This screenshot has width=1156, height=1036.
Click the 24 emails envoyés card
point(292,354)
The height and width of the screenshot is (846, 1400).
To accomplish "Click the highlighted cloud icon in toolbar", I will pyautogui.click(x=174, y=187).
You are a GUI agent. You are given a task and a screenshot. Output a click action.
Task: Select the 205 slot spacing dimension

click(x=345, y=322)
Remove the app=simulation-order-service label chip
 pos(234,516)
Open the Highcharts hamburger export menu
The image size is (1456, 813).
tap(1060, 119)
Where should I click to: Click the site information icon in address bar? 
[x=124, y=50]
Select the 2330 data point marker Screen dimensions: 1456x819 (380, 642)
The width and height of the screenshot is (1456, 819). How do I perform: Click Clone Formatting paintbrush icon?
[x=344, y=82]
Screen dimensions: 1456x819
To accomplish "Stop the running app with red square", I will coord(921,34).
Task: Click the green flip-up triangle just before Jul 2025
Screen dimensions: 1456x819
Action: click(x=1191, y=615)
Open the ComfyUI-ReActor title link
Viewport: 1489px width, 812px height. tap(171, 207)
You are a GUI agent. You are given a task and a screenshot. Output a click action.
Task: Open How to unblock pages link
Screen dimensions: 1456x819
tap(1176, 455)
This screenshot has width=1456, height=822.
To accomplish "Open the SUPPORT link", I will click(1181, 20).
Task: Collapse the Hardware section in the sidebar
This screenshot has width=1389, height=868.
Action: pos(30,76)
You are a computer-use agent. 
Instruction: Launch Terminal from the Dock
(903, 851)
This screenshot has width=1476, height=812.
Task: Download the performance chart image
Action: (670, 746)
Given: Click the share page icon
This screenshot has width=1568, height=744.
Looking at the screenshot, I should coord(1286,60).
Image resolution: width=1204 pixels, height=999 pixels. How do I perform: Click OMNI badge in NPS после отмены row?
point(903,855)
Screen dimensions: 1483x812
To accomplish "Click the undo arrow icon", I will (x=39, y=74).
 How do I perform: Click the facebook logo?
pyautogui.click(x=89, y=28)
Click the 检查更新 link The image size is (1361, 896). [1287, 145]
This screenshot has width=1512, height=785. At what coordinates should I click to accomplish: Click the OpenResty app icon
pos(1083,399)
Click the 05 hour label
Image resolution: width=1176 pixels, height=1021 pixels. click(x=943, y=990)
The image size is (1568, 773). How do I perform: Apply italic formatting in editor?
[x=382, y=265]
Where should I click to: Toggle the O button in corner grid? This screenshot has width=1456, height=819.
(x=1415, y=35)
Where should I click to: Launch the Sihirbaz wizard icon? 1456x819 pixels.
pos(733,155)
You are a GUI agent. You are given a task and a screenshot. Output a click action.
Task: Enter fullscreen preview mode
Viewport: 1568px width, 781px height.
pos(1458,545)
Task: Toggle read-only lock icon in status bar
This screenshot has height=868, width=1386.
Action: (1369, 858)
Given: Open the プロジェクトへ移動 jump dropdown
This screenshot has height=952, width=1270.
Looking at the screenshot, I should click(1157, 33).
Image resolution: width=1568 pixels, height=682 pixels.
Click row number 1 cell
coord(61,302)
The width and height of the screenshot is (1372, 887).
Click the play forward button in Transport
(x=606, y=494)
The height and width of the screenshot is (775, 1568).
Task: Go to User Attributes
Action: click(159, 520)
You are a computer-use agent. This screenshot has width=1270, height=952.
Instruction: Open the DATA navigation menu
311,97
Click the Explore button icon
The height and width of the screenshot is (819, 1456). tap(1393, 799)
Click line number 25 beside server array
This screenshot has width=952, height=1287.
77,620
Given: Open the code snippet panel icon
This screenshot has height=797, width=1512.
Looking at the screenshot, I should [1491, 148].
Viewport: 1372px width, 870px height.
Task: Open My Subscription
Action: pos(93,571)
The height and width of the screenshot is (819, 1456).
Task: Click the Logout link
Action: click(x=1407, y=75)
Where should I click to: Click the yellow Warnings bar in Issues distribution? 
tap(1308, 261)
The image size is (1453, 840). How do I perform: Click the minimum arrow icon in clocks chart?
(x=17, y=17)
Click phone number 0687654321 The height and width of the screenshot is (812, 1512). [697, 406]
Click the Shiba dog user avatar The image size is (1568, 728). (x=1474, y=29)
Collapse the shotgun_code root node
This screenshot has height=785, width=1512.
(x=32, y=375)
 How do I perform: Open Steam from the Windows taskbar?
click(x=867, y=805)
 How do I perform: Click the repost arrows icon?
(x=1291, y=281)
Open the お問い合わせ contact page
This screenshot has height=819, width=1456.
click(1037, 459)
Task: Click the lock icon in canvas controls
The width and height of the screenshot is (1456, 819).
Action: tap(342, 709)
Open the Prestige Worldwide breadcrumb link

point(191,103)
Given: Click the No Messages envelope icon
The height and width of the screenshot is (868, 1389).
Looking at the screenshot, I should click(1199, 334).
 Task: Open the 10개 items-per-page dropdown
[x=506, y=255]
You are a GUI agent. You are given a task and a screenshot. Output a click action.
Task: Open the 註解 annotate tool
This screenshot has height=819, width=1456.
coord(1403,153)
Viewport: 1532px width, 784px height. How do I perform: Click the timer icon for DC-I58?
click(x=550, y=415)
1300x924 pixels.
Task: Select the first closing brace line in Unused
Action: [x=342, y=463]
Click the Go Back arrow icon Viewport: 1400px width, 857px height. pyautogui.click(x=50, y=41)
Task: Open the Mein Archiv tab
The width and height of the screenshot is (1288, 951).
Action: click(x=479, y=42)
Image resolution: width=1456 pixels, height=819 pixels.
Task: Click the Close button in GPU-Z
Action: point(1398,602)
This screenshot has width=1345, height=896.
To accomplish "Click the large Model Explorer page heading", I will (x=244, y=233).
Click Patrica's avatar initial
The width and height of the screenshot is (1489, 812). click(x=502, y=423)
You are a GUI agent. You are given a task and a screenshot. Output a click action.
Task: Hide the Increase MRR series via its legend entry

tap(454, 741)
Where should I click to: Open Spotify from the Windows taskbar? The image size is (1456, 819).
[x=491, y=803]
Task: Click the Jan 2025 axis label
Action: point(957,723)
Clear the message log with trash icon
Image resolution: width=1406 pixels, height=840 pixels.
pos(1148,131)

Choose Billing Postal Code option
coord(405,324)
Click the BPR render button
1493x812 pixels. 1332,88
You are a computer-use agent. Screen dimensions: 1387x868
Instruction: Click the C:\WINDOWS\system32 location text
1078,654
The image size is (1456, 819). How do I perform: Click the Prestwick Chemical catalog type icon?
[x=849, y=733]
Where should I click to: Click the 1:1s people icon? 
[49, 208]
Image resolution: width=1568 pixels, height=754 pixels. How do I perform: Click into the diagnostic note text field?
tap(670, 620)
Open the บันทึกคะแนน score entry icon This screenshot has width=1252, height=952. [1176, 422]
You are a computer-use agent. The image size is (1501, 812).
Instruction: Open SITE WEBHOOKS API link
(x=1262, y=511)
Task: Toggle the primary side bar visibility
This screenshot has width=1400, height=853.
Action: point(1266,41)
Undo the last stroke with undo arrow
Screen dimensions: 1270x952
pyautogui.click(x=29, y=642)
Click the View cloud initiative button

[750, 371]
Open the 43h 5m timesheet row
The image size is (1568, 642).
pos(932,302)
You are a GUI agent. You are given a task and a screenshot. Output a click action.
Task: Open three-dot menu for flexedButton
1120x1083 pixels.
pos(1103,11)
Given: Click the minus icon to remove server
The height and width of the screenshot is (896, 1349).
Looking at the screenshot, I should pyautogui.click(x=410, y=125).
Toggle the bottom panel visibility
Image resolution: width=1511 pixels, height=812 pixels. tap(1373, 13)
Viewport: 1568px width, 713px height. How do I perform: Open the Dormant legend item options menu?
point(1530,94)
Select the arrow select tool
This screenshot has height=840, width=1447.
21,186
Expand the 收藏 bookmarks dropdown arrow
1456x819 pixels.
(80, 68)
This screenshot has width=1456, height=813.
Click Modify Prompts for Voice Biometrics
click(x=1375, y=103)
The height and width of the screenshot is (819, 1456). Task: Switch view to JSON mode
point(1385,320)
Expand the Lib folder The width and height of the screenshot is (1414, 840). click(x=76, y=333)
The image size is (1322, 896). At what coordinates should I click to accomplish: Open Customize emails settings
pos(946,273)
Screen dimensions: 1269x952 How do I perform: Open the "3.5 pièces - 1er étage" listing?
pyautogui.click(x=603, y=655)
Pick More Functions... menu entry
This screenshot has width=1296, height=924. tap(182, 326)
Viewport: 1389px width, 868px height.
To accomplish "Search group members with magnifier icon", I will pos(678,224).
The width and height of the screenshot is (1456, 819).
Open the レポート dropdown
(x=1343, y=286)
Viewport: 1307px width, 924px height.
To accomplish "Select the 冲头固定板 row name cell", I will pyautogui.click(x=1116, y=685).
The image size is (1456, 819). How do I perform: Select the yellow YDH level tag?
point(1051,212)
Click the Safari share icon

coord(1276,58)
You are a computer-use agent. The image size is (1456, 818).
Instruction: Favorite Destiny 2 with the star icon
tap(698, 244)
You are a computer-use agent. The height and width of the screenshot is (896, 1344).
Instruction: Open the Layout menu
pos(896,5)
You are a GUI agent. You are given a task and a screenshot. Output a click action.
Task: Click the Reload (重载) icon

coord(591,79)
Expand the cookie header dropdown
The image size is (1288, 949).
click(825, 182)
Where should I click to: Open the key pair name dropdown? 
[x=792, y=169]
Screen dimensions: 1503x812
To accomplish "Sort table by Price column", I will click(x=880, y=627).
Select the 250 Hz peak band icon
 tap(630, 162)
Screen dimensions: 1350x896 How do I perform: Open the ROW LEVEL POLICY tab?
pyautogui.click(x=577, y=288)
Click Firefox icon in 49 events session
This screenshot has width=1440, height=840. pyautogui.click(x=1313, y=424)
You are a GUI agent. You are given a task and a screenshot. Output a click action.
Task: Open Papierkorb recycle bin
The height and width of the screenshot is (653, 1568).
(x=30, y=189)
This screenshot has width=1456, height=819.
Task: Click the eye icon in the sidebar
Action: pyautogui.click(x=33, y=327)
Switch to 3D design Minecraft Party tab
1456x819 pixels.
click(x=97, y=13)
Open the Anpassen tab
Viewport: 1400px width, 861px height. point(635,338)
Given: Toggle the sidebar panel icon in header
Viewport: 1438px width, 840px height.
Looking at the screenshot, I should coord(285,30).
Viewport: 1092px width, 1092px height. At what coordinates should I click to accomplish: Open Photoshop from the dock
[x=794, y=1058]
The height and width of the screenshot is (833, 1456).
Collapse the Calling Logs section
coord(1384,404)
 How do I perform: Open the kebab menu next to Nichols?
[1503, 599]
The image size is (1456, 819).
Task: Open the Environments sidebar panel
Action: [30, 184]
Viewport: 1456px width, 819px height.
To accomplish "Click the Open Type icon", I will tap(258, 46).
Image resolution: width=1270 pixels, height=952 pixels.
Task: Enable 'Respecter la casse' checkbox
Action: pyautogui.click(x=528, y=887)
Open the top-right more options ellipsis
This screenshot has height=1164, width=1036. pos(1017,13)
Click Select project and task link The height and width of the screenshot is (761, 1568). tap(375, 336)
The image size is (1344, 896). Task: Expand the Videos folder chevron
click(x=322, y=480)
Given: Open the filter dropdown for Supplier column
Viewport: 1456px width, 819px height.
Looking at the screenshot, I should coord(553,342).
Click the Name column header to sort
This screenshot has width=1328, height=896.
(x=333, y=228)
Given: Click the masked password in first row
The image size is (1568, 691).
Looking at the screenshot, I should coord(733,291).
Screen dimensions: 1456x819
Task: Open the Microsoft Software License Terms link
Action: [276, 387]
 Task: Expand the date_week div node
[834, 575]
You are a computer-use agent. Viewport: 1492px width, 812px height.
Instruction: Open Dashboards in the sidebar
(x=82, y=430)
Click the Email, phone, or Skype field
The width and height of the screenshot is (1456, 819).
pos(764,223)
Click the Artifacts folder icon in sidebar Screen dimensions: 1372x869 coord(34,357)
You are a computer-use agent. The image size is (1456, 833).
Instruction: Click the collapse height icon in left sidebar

----

▸ Your instructions
Copy each line of the records containing the string "undo".

▸ Exercise solution
To accomplish "Click the undo arrow icon", I will (x=39, y=74).
Undo the last stroke with undo arrow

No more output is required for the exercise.